Janet Hook
As Congress adjourns for a summer recess, Democrats are in the uncomfortable position of trying to defend a plan for vast change in the nation’s healthcare system that has not yet been written. Critics have ramped up their protests, and disruptions of lawmakers’ town hall meetings have dominated news coverage.
And yet, the Democrats also find themselves in a surprising place: When they return after Labor Day, they will be well-positioned to pass a bill that would touch the lives of almost everyone in America.
Many questions remain, including how to pay for insuring the 47 million in the U.S. who now do not have coverage, and how to corral health cost inflation. Legislation from three House committees will have to be blended; and the House bill will have to be reconciled with still-evolving legislation in the Senate. An effort in the important Senate Finance Committee to craft a bill with the support of several moderate Republicans is likely to continue until Sept. 15, a deadline imposed by Democratic leaders.
Still, just seven months into the Obama administration, there is an emerging consensus among the majority Democrats about what is wrong with the healthcare system and what can be fixed.
Sen. Evan Bayh (D-Ind.), a centrist, said after a recent party caucus that broad agreement had developed to shore up Medicare subsidies for prescription drugs and to make it harder for insurance companies to limit coverage based on preexisting conditions.
“The prospects for incremental improvement are still reasonably good,” said Geoff Garin, a Democratic pollster close to the congressional leadership. “But there’s a lot more realism about how hard this is.”
One focus now is the Senate Finance Committee, the panel charged with deciding not just how to reshape health policy but how to pay for it. All previous committee votes on healthcare this year have been along party lines. The finance committee, where talks will continue in the coming month, is the last forum in which Democrats hope to forge a sturdy bipartisan compromise.
The political price: Any bipartisan agreement would probably abandon a proposal from liberals to create a government-sponsored insurance option as an alternative to private health insurance.
The August congressional recess is a crucial period. Democrats hope to use the time to build support for the healthcare bill by telling voters what’s in it for them. Conservative critics are packing town hall meetings with people arguing that President Obama’s plans amount to a government takeover of healthcare.
Democrats have said that those crowds have been organized by Republicans and their allies, and that they do not reflect genuine grass-roots opposition. But national polls indicate that Democrats have a real political problem: The more people learn about the healthcare legislation, the less they seem to like it.

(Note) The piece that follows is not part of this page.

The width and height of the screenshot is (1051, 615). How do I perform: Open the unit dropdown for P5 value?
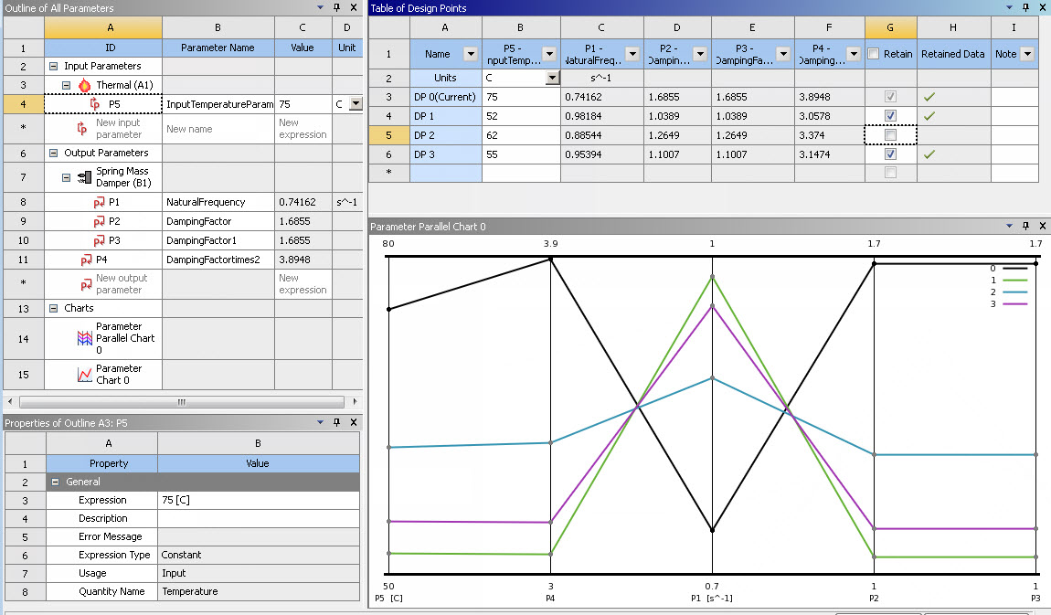click(356, 104)
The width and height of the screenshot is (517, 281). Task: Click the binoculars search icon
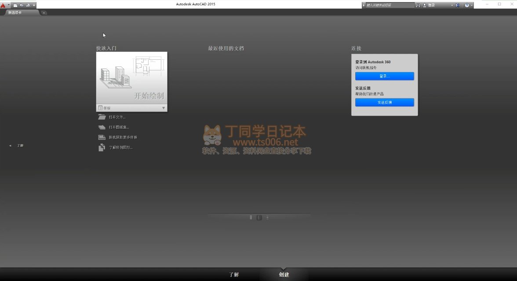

And confusion about what the legislation will ultimately say is a major complication.
House Democratic leaders have yet to resolve the differences among bills passed by three House committees. For example, the House Energy and Commerce Committee wants to limit the proposed subsidies that would help needy people buy insurance, an effort designed to win support from fiscal conservatives.
The ways and means committee, meanwhile, has proposed paying for expanded access to insurance with a surtax on the very wealthy -- an idea that many Democrats oppose.
The biggest differences, however, will probably not be among House committees but between Democrats in the House and Senate. As a group, House Democrats tend to be far more liberal than the Senate Democratic Caucus, and Senate rules make it much harder to pass legislation without some bipartisan support.
Throughout congressional debate, Obama has kept his hands off the details of the legislation. He has laid out general principles of what he wants but has given Democrats wide latitude to craft the legislation -- including the politically dicey measures for how to pay for it.
The Obama administration is expected to get more involved later, when House and Senate negotiators sit down in a conference committee to write the final bill.
In the end, Democratic strategists say, it would be a huge political problem for the party if Congress came up empty-handed.
“We have passed the point of no return,” said a senior Senate Democratic aide, who would not be quoted by name while discussing strategy. “We are too heavily invested in this. We will do something on healthcare.”